Death of the Crypto King: A Quantum Computer Techno Thriller (The Stanton Crimes Book 2)

About

You read to relax? You relax to be creative, think about your future? You read a mystery about crime to protect yourself, your family, your bank account, your community? This book describes crime as you probably could not imagine. Crime is growing with technology.
In your lifetime, technological revolutions are happening with ever increasing speed. Technology that you use every day but don’t understand unless you are a PHD in physics is used to operate I-phones, spacecraft, GPS, even such mundane things like television; artificial Intelligence, AI, driven by new superfast microchips, and gene therapy. You have no idea how these things work, but you use them. You use the internet and online banking.
And crime is also using new technologies to break into your bank account, finance terrorism, stealing, blackmail, extort, and murder.
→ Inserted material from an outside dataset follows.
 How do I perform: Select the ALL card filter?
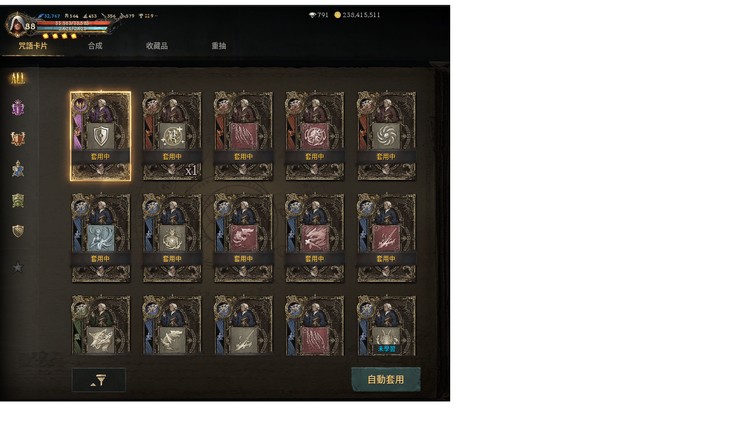coord(18,78)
This book describes crime using new technologies that are unimaginable. You may think, it’s science fiction, but it’s not: Quantum mechanics, quantum computers are a million times faster than current classic computers. Companies like Google, IBM, and Microsoft are developing quantum computers that will revolutionize civilization. I will try to give simple explanations in the text.
This is the second book in a series about cybercriminals and the detective work of one of the world’s most successful investigators of cybercrimes, conspiracies, extorsions, and related murders. Don’t try to understand quantum mechanics. They defy rational thinking. Even Einstein disputed it, entanglement of matter that he called “Spooky action at a distance”: Two entangled atoms react to each other across any distance. Quantum computers can break into any bank account, getting around passwords and encryption.
Book One, My final Crime, is about crypto crime, a conspiracy that used murder to protect its algorithm. Book Two is the Death of the Crypto King: The crime boss, who used a quantum computer to steal hundreds of millions. In Book Three the crime boss uses his stolen billions to finance a small country and an army. Theft does not die. It has a history of many thousands of years. Nations were built with murder and theft. The Roman Empire financed its armies by allowing two days of unlimited looting, plunder, rape, and slavery in conquered cities. Monarchies fought each other decade by decade. And think of today’s wars. Technology is growing. And greed grows with it.